Mansour Faye sort rapidement un communiqué pour réfuter toute hausse. « Aucune augmentation des tarifs de transport n’a été discutée, encore moins arrêtée, avec les opérateurs ». Ce dernier met en garde contre toute hausse unilatérale, tout en privilégiant le dialogue et des mesures palliatives. « Des concertations sont en cours pour subventionner directement les opérateurs, afin que le réajustement des prix du carburant n’ait pas d’impact sur la tarification du transport routier ».
Que faire avec les Rapides, Ndiaga Ndiaye, clandos… ?
Le Sénégalais démuni pourra garder espoir, même s’ il y a de quoi être sceptique. En effet, avant cette, il y a juste quelques mois, le gouvernement jurait sur tous les saints que la hausse des tarifs de l’énergie se limitait aux plus riches. ‘’Je veux attirer l’attention des populations : il n’a jamais été question d’augmenter le prix du carburant, c’est le gasoil qui est utilisé en majorité dans ce pays et son prix n’a pas bougé’’, soutenait Sophie Gladima. Aujourd’hui, les faits sont tout autres.

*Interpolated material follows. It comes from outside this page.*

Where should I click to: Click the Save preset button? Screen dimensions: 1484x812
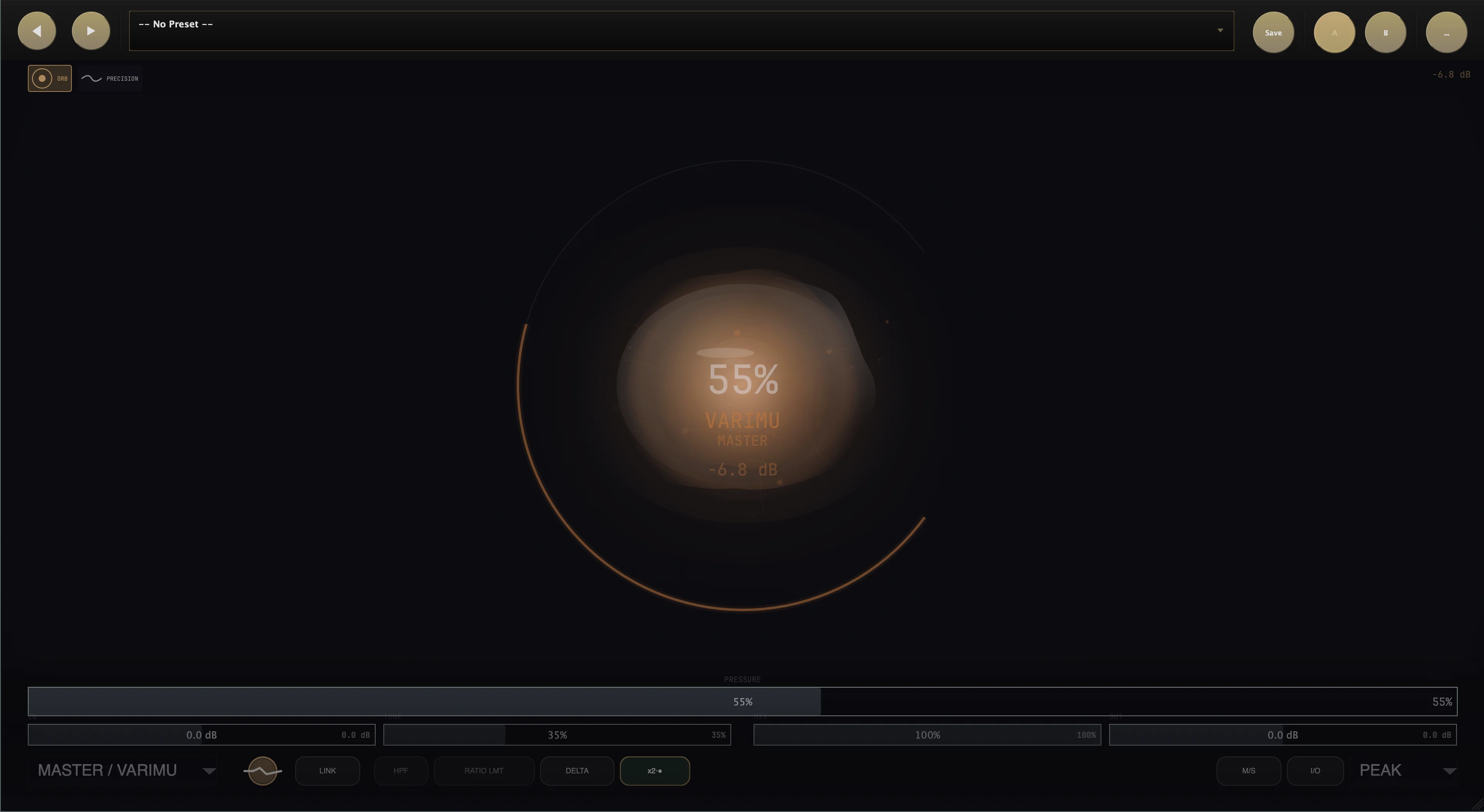coord(1273,32)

Il s’ajoute que si jamais un accord est trouvé entre le gouvernement et Aftu, le retard sur le paiement des subventions peuvent rapidement remettre en cause la mesure. Le gouvernement doit près de 500 milliards aux sociétés de distributions des hydrocarbures. Il est peu probable que les transporteurs aient le même esprit de patience (ou le même matelas financier) que les pétroliers.
Par ailleurs, même si tout cela marche bien – et on le souhaite fort – il restera le secteur informel. Les Cars rapides et Ndiaga Ndiaye occupent toujours une place importante dans le transport urbain, sans oublier les clandos. A Dakar, certains clandos sont déjà passés à l’acte. A Bignona, une course à bord d’un clando passe de 500 à 1000 F, soit le double. Comment s’y prendre avec les taximen ? A qui faut-il verser la subvention, lorsqu’il s’agit du transport interurbain où une personne peut être propriétaire de son véhicule, sans aucune affiliation ?
Qui va payer l’électricité ?
L’histoire nous a montré que tout ce beau monde est toujours resté hors du contrôle de l’Etat. Ces acteurs pourront donc, comme toujours, procéder à l’augmentation des tarifs, selon leur convenance. Certains ont déjà commencé. Et la grève de ce mardi va montrer une nouvelle fois combien ce secteur est complexe.
Ainsi, les riches roulant à bord de leurs véhicules, 4×4 le plus souvent, ces hausses sur le transport s’adressent directement aux pauvres. Habitués à ces situations, ils paieront les tarifs qui leur seront imposés, sans discuter. L’argent du gouvernement ira ainsi à un petit groupe, sans un impact réel auprès du Sénégalais démuni.
Et après le transport, il faudra faire face à tous ceux qui seront affectés par les nouveaux prix de l’électricité, les boulangers en premier. Mais il n’y a pas qu’eux, car il y a les artisans, notamment menuisiers, tailleurs, coiffeurs… Même les petites unités de transformation pourraient s’inviter dans la danse Et parfois, à défaut d’agir sur les prix, certains sont tentés de se rattrapés sur la quantité ou la qualité de service.